2.3 CDD changes requested by Customer. On a case by case basis and using reasonable endeavors, Expereo may be able to accommodate Customer’s request to reschedule the installation date, provided that: 1) such request shall be submitted to Expereo at least 2 calendar weeks before CDD; 2) the requested installation date shall be within 3 calendar months; and 3) a service delivery can never be rescheduled more than once. In case of any further delivery delays caused by Customer, Expereo reserves the right to start billing on CDD and to invoice any additional charges applicable as per Clause 2.12 on Additional Charges.
2.4 Suspension of delivery upon Customer’s request. Customer may request that Expereo suspend provisioning of a specific Service, for up to 3 months from the SOF Issue Date.
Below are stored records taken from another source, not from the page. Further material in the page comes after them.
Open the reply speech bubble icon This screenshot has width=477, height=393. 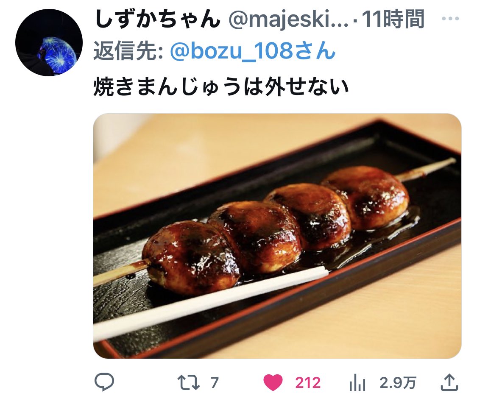pos(104,382)
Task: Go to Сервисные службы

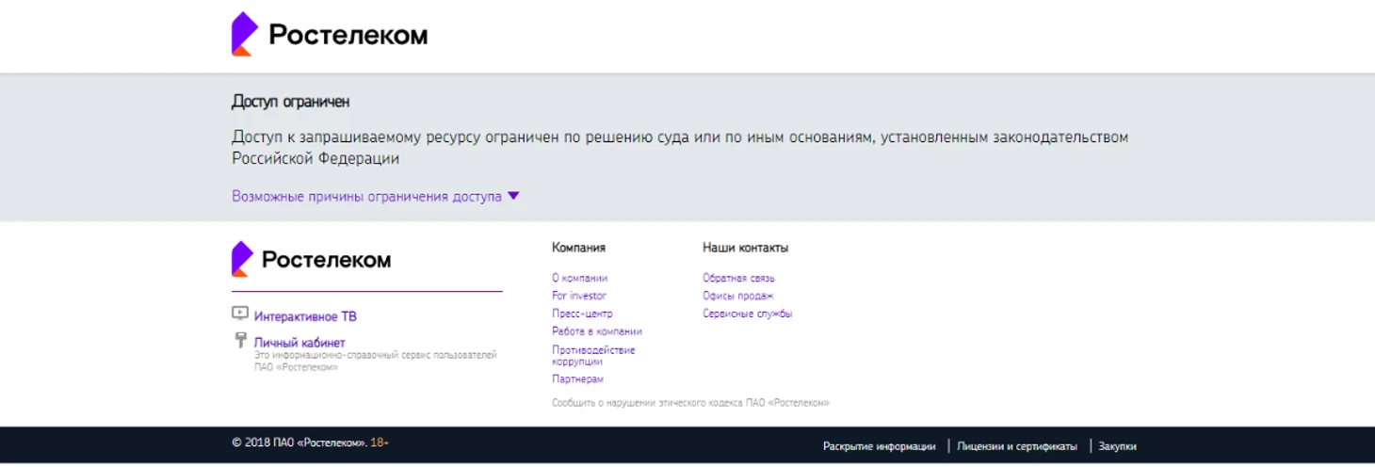Action: click(x=747, y=314)
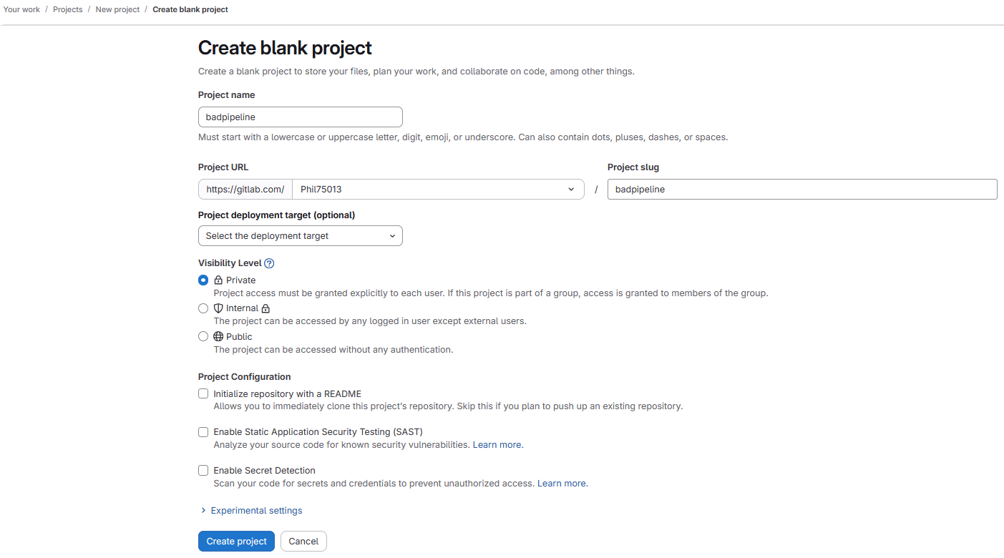Open the deployment target dropdown
The height and width of the screenshot is (558, 1004).
(x=301, y=236)
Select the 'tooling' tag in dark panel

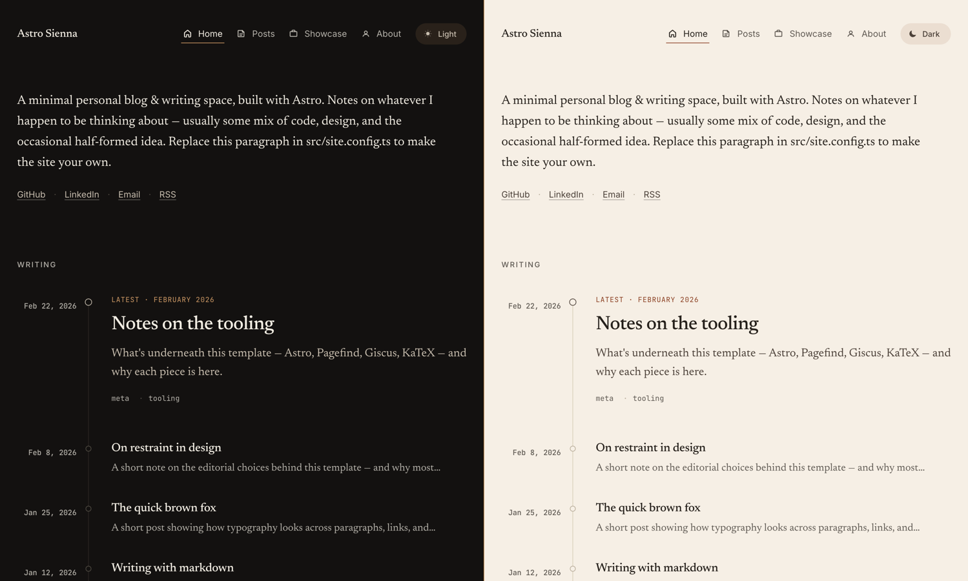(x=164, y=398)
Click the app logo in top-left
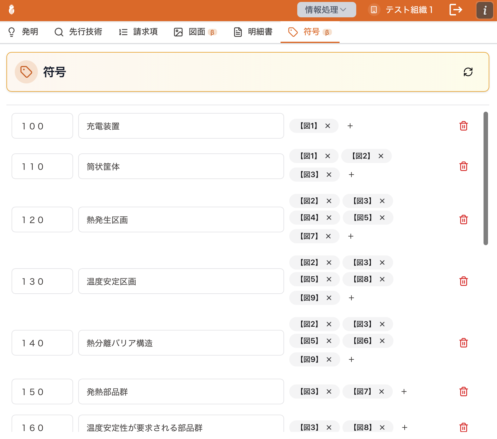This screenshot has width=497, height=439. pyautogui.click(x=12, y=10)
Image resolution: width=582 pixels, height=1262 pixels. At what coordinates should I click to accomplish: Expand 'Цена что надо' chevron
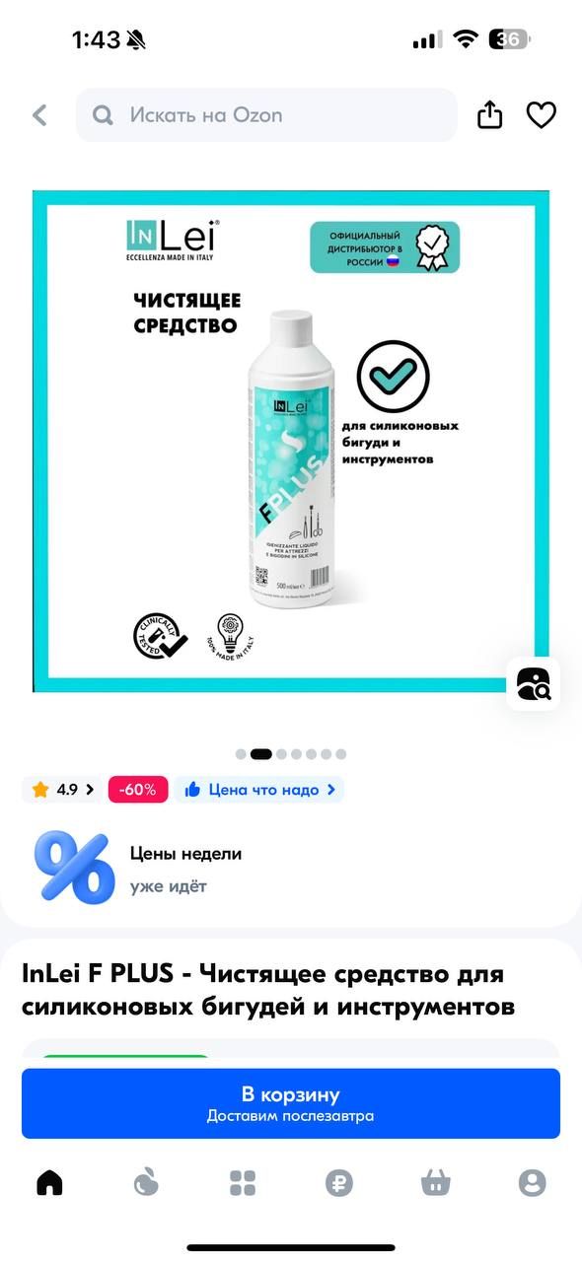click(x=331, y=790)
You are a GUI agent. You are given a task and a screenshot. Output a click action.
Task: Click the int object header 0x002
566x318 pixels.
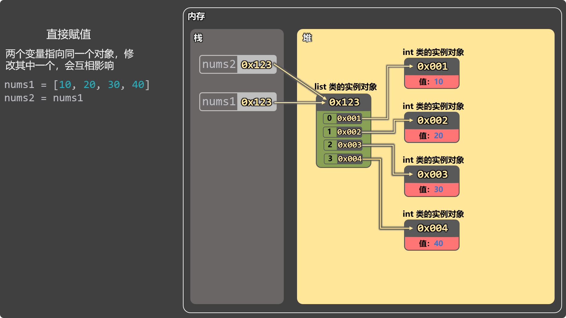click(x=432, y=120)
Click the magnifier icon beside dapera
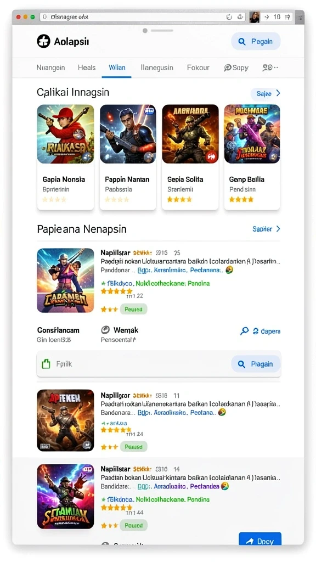 tap(244, 331)
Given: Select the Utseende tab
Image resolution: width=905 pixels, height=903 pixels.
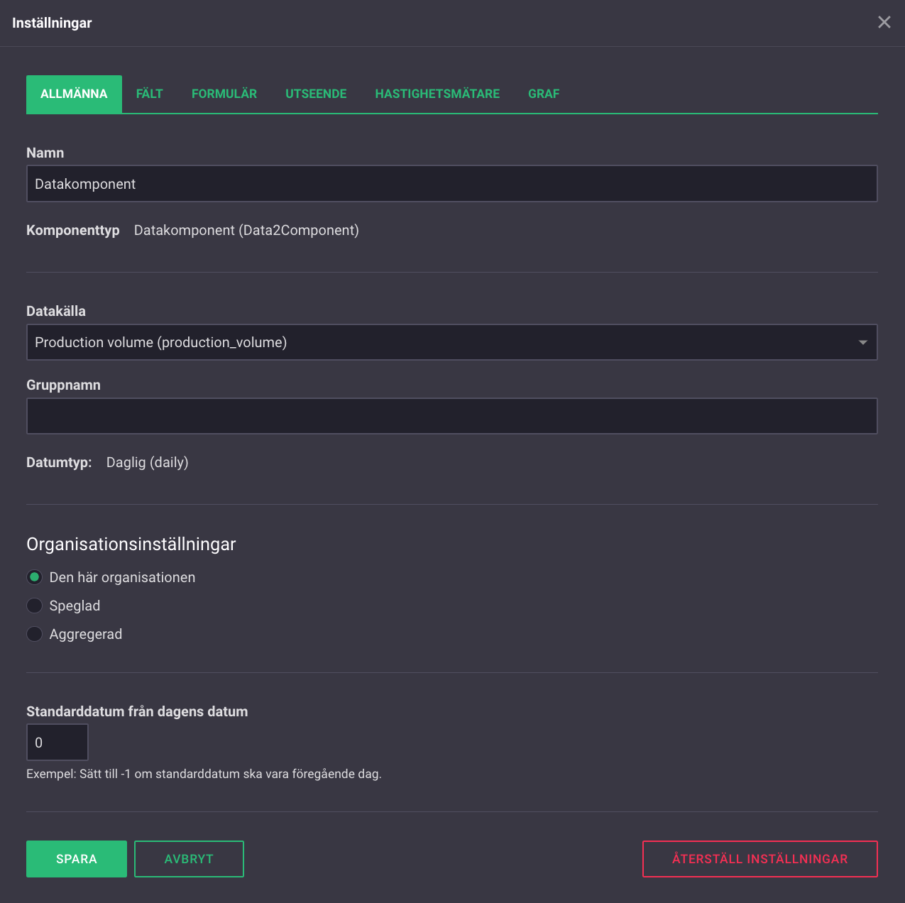Looking at the screenshot, I should tap(316, 94).
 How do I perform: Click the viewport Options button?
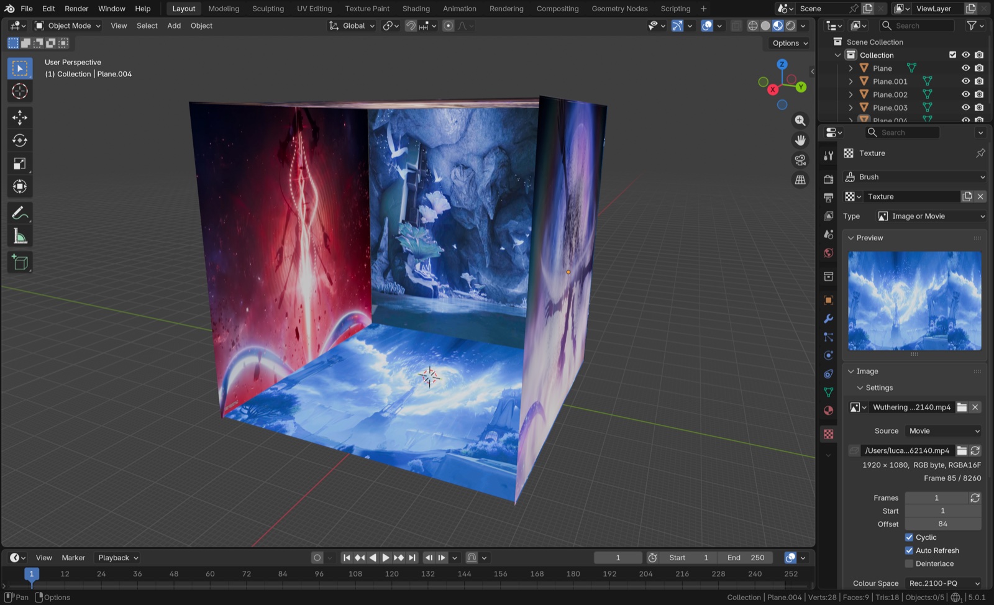[x=790, y=43]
If: (a) Customer terminates such circuit(s) (irrespective of whether Expereo has committed to a CDD), or, if (b) Customer does not elect to resume provisioning of such circuits before three (3) months have elapsed; then: the Customer shall be liable for early termination charges equivalent to the NRCs and all MRCs for the Initial Term of such Service and for any damages incurred by Expereo. If the RFS date is delayed due to reasons attributable to the Customer, Expereo in addition to what is stipulated in Clause 2.12 on Additional Charges, reserves the right to start billing for the Service on CDD.
2.5 RFS date. Expereo shall use all reasonable endeavors to ensure that the RFS date falls on or prior to the CDD.
2.6 Customer’s lack of cooperation. If Customer does not cooperate with Expereo after order placement, and doesn’t provide Expereo with the information it needs to be able to deliver the Service within 2 calendar weeks, Expereo reserves the right to consider the order to be cancelled and charge early termination charges equivalent to the NRC and all MRC for the Initial Term of such Service.
2.7 Problem in the Customer Network. If Provider is requested by Customer to address a problem with a Service, which proves to be caused by a problem in the Customer’s network, equipment connected directly or indirectly to the Provider’s Equipment or Customer’s Personnel, Provider reserves the right to charge all reasonable expenses incurred by Provider in resolving the reported problem.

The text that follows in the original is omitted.